# WHAT THE EXERCISE ASKS
Could you copy word for word only the lines between the one containing "Where should I click to: Open the From" and the end of the listing below, both included, and leave out the pictures?

# DATA SHOWN
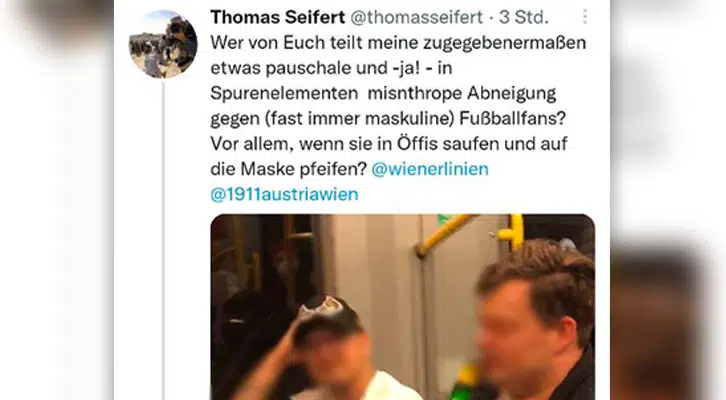The height and width of the screenshot is (400, 726).
Task: Open the tweet's three-dot more options menu
Action: click(585, 17)
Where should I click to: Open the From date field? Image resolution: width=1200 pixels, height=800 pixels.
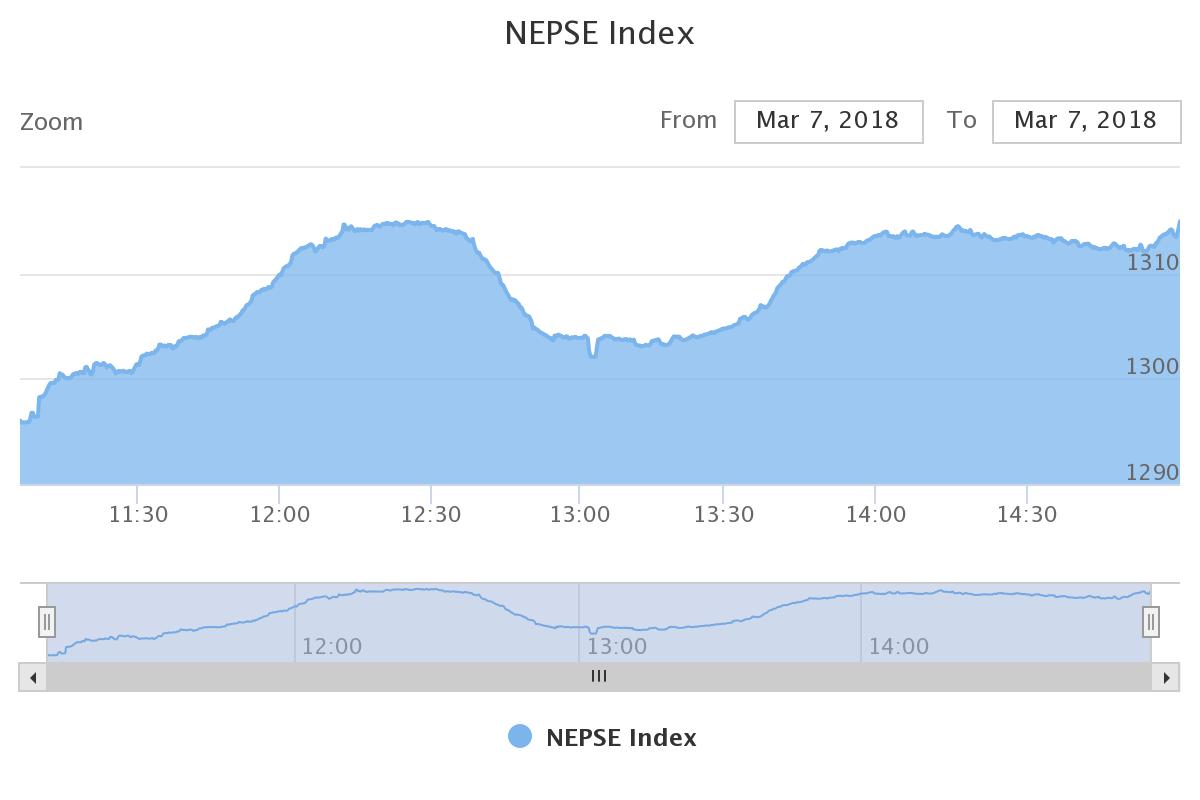[x=828, y=121]
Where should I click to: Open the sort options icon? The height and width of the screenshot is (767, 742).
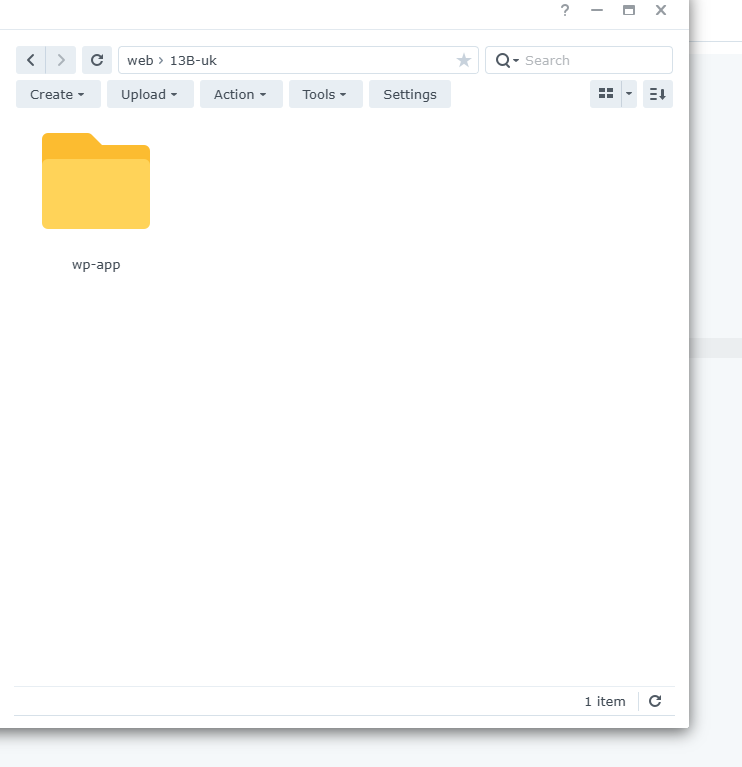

# ANSWER FOR THIS EXERCISE
Where should I click to: Open the From date field? Image resolution: width=1200 pixels, height=800 pixels.
[x=828, y=121]
Where should I click to: Open the sort options icon? The height and width of the screenshot is (767, 742).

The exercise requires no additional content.